The apostrophised form is also accepted with pluralised single letters. In fact, it is sometimes recommended to avoid confusion: Mind your p’s and q’s, dot your i’s and cross your t’s. This is not grammatical, but it is typographically justifiable. Italics are also okay: Mind your ps and qs, dot your is and cross your ts – but this presentation can be too subtle for some eyes, fonts, and publishing houses. Upper case letters are clearer: Mind your Ps and Qs. But this increase in clarity can be negligible: Dot your Is. So the preferred option for this last example would be to include an apostrophe, especially with lower case i’s, or to wrap the letter in quotation marks: Dot your “i”s and cross your “t”s. In essence: with single letter plurals, if there is the possibility of ambiguity or confusion, apostrophes are preferred but not necessarily mandatory.

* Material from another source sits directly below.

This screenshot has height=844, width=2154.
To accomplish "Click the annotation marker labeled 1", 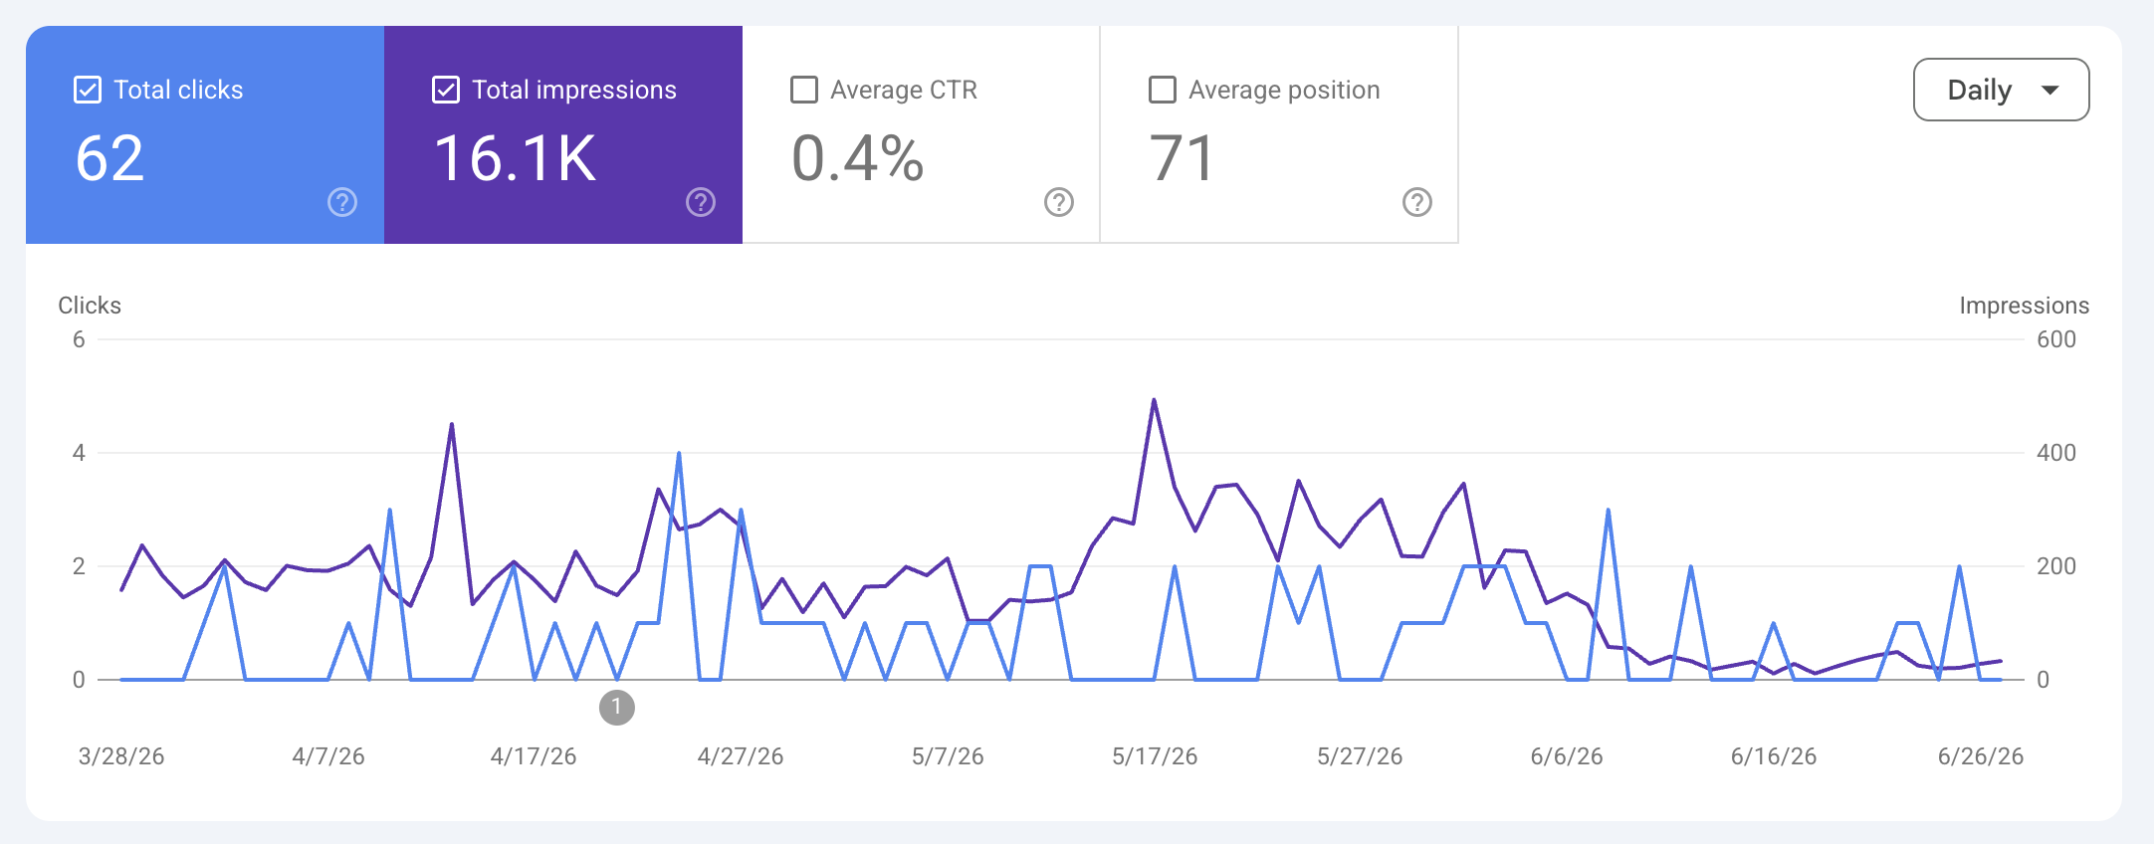I will coord(617,708).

She got four A’s in her GCSEs
“Mississippi” has four i’s and four s’s
They decided to play X’s and O’s (or “Xs and Os”)
We were taught the three R’s (or “three Rs”)
A final point: like pluralised abbreviations, decades and centuries written as numerals once commonly ended in apostrophe-s: 1800’s, 1960’s. Nowadays, however, the apostrophe tends to be left out: 1800s, 1960s. The same goes for abbreviated decades: ‘60s, not 60’s or ‘60’s. This trend pleases me.